Dix personnes dans le monde auraient peut-être pu écrire ce qu’il a écrit, mais lui seul l’a fait. Cent personnes au monde sont sans doute capables de tout lire, tout retenir, tout comprendre, tout restituer et en tirer profit pour leur propre travail, et chacune d’entre elles peut trouver dix personnes à qui tout expliquer sans les perdre en route, ce qui fait mille personnes. Ces mille personnes sauront bien propager la bonne nouvelle à dix voisins au moins sur les sujets fondamentaux, et je peux continuer ainsi à sauter les puissances de dix au fur et à mesure que le propos initial de Claude va se diluer dans la transmission, l’explication, la métaphore, la vulgarisation, et, je le reconnais volontiers, la déformation.

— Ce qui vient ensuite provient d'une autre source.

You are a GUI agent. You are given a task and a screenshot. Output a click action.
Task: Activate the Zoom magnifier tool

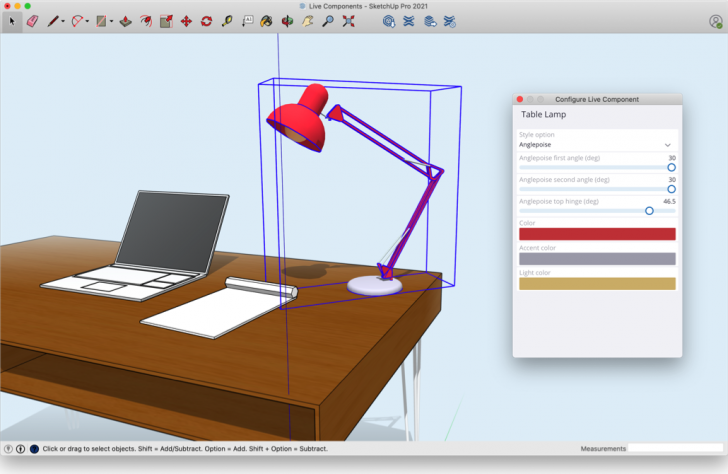(x=327, y=20)
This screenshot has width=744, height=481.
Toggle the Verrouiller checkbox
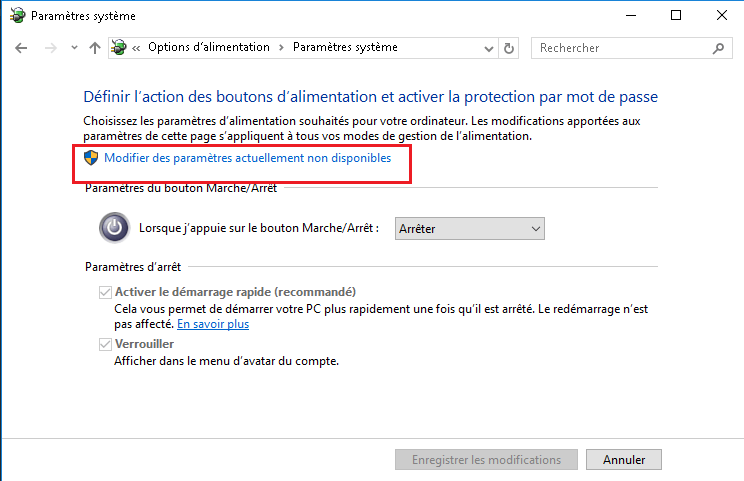[x=104, y=344]
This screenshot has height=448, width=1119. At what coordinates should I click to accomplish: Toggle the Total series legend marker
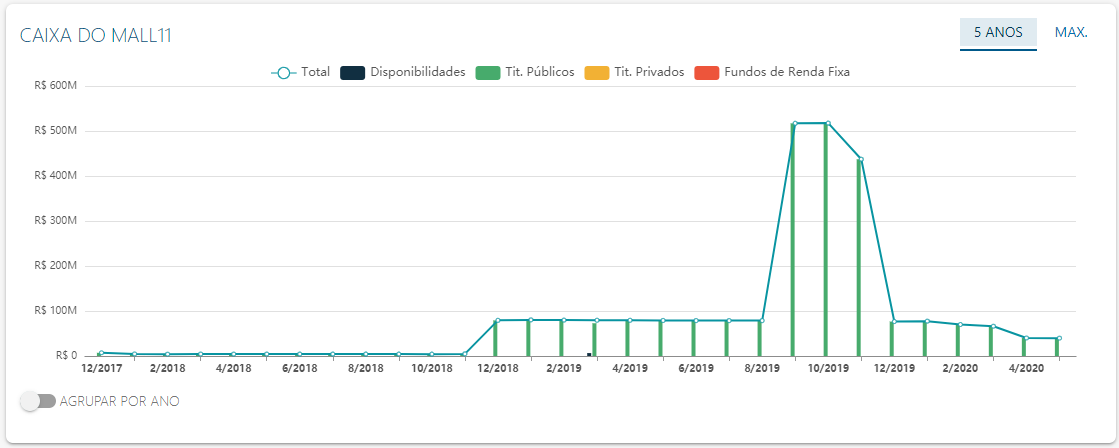(x=284, y=72)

Claude reste droit dans ses bottes, rigoureux et inflexible, la statue du Commandeur de la physique quantique, et il le faut pour être la référence quoi qu’il arrive, mais il y a un prix à payer pour conquérir le monde.

Car, après dix sauts, dix à la puissance dix, c’est bien l’humanité entière qui sera touchée, qu’on soit Professeur à Jussieu, présentateur de radio, ingénieuse en locomotives, ou paysan du Yunnan. Je suis incapable d’annoncer le quoi, le comment, le quand. Mais je suis certain de ceci : ce sont dix milliards d’humains que le travail de Claude, aussi ardu soit-il à approcher, aura concerné peu ou prou.

Un petit dernier pour la route. L’amitié est une belle affaire. On peut se voir tous les soirs, boire des coups et se taper sur le ventre. On peut être plus sobre et plus réservé. On peut enfin se croiser de temps en temps, tous les six mois, tous les six ans. Chaque fois on se retrouve et on reprend la conversation là où elle était posée, les désaccords subsistent et l’amitié demeure, malgré tout, à cause de tout. Le reste du temps, les esprits voyagent ensemble en se promettant de faire mieux la prochaine fois.

Claude, il n’y aura pas de prochaine fois. Mais mon esprit va continuer à voyager avec toi, même si je n’y comprends rien ; il ne reste dans ma musette qu’un peu d’incertitude de principe et de probabilité de présence. Je suis heureux que tu m’accompagnes car je crois que tu as eu la vie dont tu as eu envie par-delà les inévitables galères et les moments de bonheur, et c’est cela, la réussir.